Data entries:
— START —
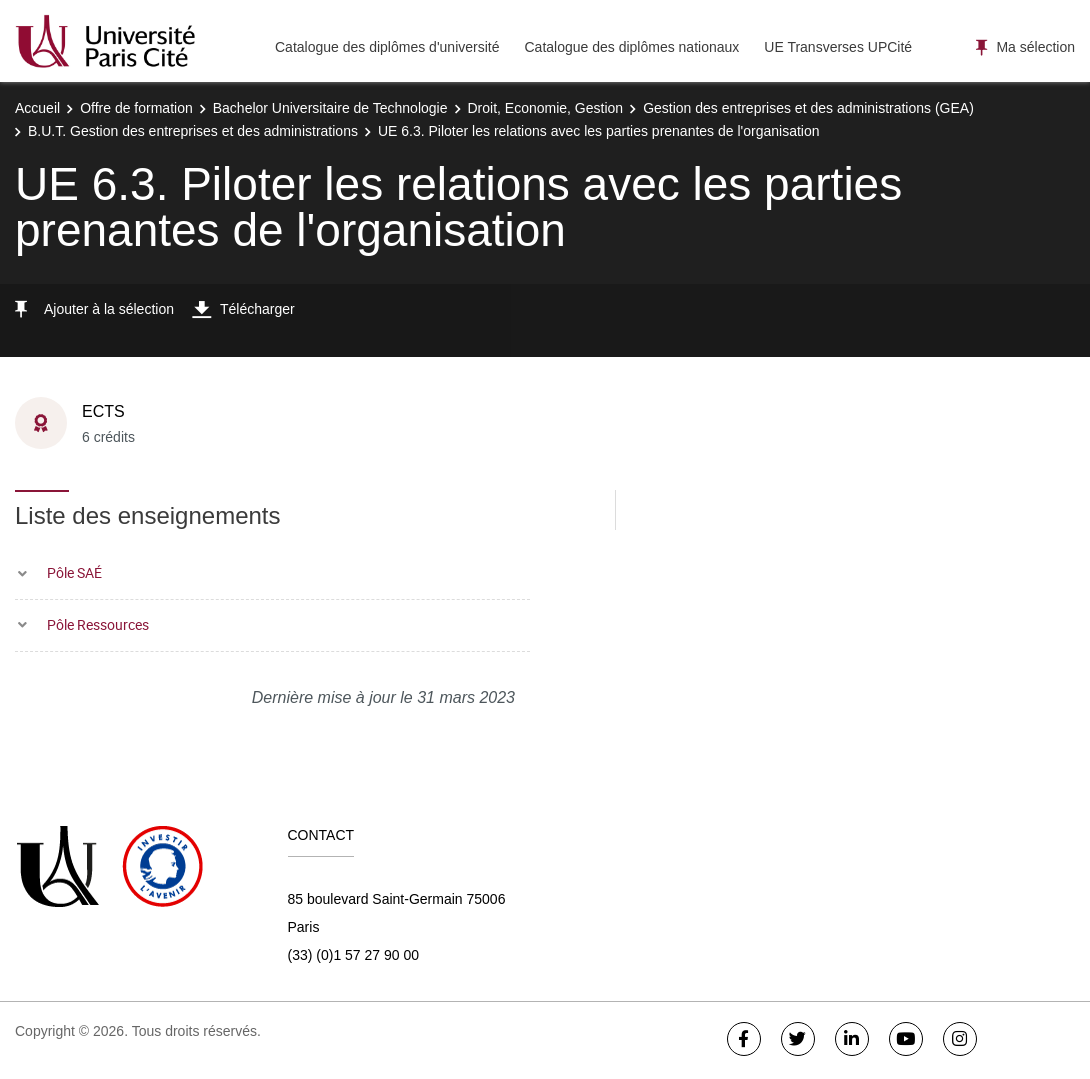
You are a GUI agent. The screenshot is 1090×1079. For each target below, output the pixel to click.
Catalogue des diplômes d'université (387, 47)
— END —
— START —
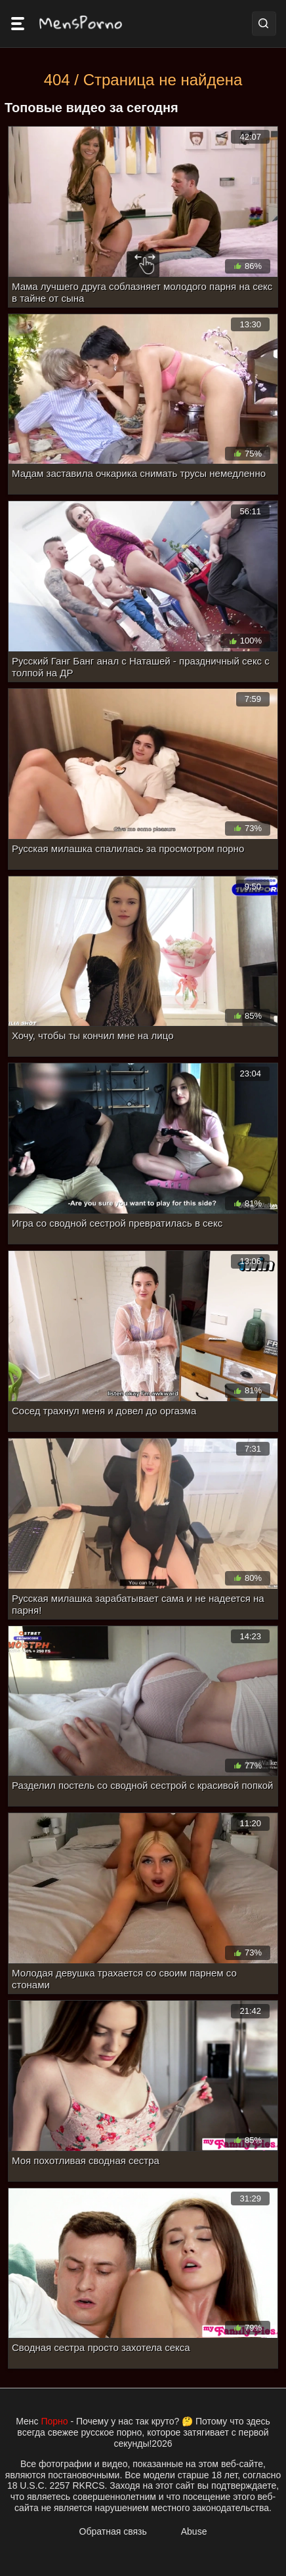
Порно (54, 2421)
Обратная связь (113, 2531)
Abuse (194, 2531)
— END —
Exercise requirements:
Please copy the lines starting at the one that contains "You are a GUI" and ending at the one that contains "Catalogue des diplômes d'université (387, 47)", with both of those lines included and nothing altered.

Expected answer:
You are a GUI agent. The screenshot is 1090×1079. For each target below, output the pixel to click.
Catalogue des diplômes d'université (387, 47)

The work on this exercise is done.